In addition to choosing an action for each argument, you can specify
how many values each argument can consume. The first part is the NumArgs
property, which gives the value limit for the argument. The second part,
constraints, comes in four flavors: Exact, AtLeast, AtMost, and Optional. Any
named argument may take exactly the number of values specified or use that as
the minimum or maximum number consumed. The final constraint, Optional, can be
set on a reference type or Nullable property and it indicates that a value
for the argument can be provided or left off. If the argument is given without
a value, the value will be copied from the Const
property on the argument.
For more complex types, Const
may be set to a string and the value will be
converted to the destination type in the same way other argument values are
converted.
[NamedArgument('s', "server", Constraint = NumArgsConstraint.Optional, Const = 1234)]

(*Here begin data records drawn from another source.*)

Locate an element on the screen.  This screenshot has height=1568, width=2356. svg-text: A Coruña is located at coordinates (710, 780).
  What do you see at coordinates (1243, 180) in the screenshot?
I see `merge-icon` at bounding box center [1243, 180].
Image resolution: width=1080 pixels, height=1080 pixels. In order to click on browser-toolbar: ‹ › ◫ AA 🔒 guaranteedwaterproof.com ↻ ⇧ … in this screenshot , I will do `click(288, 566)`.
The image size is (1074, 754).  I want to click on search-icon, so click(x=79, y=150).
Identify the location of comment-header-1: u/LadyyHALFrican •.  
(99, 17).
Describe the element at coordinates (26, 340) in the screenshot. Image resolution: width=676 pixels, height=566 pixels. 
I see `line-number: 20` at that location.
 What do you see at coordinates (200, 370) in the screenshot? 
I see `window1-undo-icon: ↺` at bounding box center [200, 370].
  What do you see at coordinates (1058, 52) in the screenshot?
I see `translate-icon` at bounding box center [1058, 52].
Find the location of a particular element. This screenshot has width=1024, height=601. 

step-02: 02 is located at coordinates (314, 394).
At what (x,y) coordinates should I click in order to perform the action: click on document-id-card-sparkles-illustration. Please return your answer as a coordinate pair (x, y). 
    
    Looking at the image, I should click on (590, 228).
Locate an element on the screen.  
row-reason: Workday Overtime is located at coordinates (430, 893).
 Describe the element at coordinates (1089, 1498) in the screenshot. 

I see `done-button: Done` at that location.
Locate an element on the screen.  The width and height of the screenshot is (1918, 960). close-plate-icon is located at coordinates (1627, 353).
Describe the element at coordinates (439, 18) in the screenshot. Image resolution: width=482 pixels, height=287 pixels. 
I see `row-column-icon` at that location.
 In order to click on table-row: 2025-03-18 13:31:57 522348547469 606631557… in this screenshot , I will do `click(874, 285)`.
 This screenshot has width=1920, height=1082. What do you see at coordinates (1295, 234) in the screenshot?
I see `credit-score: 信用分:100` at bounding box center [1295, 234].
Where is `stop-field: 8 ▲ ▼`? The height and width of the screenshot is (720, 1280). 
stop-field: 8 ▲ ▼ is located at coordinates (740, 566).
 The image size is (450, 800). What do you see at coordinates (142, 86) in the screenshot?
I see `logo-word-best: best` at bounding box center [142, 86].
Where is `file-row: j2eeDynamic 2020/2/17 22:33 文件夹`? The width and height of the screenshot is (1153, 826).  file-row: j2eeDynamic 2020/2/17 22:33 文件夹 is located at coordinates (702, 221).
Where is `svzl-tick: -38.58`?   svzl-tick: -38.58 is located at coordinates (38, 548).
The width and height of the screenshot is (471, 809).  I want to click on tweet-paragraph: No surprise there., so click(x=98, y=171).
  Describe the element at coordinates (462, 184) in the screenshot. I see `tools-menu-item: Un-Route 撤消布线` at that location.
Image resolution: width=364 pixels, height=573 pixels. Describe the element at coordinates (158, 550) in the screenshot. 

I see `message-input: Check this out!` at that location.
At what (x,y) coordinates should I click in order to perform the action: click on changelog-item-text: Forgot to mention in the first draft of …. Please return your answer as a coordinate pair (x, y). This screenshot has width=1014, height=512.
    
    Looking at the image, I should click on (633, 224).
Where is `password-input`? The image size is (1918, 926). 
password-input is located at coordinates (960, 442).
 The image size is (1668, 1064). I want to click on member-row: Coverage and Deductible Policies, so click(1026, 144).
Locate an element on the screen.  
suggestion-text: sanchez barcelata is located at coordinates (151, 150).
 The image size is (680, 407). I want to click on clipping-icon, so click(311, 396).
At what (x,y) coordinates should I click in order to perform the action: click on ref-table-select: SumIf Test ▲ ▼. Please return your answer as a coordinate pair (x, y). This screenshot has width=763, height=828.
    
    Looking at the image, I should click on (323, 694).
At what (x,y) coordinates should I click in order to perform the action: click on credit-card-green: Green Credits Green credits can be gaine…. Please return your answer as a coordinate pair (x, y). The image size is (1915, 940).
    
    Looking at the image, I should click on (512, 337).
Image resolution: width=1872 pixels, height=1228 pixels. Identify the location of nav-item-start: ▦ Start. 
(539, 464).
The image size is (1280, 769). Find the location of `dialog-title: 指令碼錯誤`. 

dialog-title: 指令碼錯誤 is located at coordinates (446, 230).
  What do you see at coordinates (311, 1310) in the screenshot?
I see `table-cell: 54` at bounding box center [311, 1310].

public int? Server { get; set; }
You may also use Optional arguments to define boolean flags that can easily be scripted (explicitly set to true or false).
private class Options
{
[NamedArgument('f', "flag",
Constraint = NumArgsConstraint.Optional,
Action = ParseAction.Store,
Const = true)]
public bool Flag { get; set; }
}
And call it with any of the following:
-f
-f true
-f false
Since positional arguments are not delimited in any discernable way only the last positional argument, by Index, may use the constraints AtLeast or AtMost. All previous positional arguments must consume an exact number of values.